Resolving the role of longitudinal versus transverse sediment dispersal in ancient sedimentary basins is paramount for understanding filling history and the timing of source area exhumation. The southern Patagonian Andes provide a unique opportunity for constraining these relationships because Upper Cretaceous shallow- and deep-marine strata that record the longitudinal filling history of the Magallanes-Austral foreland basin are exposed along a 500+ km outcrop belt. New stratigraphic, sedimentologic, and facies analyses of the Cenomanian-aged Lago Viedma Formation indicate a protracted phase of a dominantly shoreface and foreshore depositional setting at the northern end of the basin (Austral basin sector), whereas 200 km to the south, age-equivalent strata of the Punta Barrosa Formation are characterized by southward-flowing deep-water fan systems.
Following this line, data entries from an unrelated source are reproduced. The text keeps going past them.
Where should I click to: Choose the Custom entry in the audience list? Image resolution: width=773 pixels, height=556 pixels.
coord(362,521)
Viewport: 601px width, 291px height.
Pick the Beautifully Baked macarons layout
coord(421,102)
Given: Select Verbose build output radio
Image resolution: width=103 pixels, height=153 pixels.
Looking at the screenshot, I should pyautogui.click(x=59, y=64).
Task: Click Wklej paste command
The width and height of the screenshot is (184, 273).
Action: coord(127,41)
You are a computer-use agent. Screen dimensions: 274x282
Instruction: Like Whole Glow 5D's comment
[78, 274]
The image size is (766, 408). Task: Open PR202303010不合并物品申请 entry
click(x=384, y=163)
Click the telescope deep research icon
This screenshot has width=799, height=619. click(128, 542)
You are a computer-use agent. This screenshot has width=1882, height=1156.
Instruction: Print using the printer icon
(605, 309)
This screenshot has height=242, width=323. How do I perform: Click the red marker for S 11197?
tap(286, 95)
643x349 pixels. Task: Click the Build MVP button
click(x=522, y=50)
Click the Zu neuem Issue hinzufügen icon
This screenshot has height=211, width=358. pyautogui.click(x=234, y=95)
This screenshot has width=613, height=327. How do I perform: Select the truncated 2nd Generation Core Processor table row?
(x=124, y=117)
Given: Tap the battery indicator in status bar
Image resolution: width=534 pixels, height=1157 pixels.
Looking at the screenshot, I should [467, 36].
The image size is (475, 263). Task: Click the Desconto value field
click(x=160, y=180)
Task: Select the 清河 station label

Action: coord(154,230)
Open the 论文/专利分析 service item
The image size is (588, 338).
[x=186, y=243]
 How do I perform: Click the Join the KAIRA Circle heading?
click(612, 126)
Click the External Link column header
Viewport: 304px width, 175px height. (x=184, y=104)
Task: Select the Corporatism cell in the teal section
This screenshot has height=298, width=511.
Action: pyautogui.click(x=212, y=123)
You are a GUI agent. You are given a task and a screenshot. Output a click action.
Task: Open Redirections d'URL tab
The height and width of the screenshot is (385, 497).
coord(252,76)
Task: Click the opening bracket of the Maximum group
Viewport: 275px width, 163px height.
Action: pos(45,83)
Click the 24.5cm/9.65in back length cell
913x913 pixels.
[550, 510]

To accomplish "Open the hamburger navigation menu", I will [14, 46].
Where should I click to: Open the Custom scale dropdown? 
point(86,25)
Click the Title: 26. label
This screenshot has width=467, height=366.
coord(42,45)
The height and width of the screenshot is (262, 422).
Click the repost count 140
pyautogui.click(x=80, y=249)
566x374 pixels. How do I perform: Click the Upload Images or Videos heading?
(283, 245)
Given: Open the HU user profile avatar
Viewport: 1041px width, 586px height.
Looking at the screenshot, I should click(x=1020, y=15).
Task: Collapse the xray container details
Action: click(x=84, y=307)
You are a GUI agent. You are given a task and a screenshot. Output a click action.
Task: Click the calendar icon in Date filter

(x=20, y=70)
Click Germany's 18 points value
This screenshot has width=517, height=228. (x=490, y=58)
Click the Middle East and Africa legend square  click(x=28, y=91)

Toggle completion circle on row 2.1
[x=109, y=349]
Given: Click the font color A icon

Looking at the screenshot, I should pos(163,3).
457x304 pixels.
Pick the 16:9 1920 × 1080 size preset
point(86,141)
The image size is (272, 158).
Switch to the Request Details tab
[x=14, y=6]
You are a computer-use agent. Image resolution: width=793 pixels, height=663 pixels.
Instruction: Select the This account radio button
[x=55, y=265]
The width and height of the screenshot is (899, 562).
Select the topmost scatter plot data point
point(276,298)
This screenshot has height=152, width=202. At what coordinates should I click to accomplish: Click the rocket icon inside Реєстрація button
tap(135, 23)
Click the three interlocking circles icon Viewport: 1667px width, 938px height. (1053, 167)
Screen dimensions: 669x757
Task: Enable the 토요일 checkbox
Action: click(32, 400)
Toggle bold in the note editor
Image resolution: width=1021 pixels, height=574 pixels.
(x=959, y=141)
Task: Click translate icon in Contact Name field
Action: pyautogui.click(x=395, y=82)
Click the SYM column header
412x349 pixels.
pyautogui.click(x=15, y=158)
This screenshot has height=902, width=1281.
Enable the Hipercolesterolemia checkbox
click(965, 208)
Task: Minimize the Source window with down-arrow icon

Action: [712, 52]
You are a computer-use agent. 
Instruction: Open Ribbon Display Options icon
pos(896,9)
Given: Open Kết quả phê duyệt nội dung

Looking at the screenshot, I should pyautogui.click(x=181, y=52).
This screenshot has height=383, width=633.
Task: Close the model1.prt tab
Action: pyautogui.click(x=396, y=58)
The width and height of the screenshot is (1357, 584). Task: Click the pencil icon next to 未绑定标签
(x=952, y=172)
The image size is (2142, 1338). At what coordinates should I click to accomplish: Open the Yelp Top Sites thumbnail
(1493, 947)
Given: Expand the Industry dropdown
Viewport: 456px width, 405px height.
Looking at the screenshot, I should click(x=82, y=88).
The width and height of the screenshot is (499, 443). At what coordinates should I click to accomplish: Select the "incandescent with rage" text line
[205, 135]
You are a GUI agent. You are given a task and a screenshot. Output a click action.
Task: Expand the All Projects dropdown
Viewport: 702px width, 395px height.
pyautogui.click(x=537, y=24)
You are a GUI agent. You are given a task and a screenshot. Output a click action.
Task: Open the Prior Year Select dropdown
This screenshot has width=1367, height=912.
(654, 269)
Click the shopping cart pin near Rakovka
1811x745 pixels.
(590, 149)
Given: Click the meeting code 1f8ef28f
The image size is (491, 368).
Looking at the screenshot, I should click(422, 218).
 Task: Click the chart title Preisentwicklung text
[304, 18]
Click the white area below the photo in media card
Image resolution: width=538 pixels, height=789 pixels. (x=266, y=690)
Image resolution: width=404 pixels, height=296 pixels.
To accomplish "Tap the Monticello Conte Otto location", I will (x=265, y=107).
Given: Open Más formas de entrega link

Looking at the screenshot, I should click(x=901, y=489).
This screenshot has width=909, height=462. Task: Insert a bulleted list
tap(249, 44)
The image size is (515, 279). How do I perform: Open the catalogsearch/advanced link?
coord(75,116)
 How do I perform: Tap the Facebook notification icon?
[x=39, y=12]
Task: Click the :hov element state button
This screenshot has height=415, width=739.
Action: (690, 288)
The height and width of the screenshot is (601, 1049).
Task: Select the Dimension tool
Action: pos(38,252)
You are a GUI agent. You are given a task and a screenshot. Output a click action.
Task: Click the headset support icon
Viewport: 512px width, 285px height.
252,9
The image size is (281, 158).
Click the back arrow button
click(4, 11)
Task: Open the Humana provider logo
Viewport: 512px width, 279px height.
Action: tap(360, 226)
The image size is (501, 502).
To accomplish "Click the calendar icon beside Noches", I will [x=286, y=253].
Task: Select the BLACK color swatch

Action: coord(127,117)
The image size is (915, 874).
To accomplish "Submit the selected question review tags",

New sandstone compositional data from both formations are rich in intermediate volcanic grains and suggest an undissected to transitional volcanic arc source. However, detrital zircon populations from the shallow-marine Lago Viedma Formation are dominated by arc sources (126−75 Ma), whereas deep-water strata of the Punta Barrosa Formation contain much greater abundances of Jurassic (199−161 Ma) and pre-Jurassic (>200 Ma) ages. This indicates that deep-water fan systems were not linked to a shelfal sediment dispersal system by a simple northward point-source model, despite consistent southward-directed paleocurrents in deep-water strata. Time-transgressive provenance variations continue southward (along strike), where lithostratigraphic equivalents in the Ultima Esperanza and Fuegian sectors of the basin contain a mix of arc and pre-Jurassic metamorphic basement sources and a paucity of Jurassic ages. We interpret these along-strike provenance variations to be the result of significant local sediment contributions from transverse sources. The influence of transverse tributaries during the early history of the Magallanes-Austral foreland basin suggests that the diachronous onset of coarse clastic deposition in the basin was likely due to the progressive delivery (and initiation) of more locally derived coarse clastic sediment. We attribute this to southward-progressing thrust-belt development associated with progressive north to south collision (or suturing) of the parautochthonous Patagonian arc with attenuated continental crust of South America.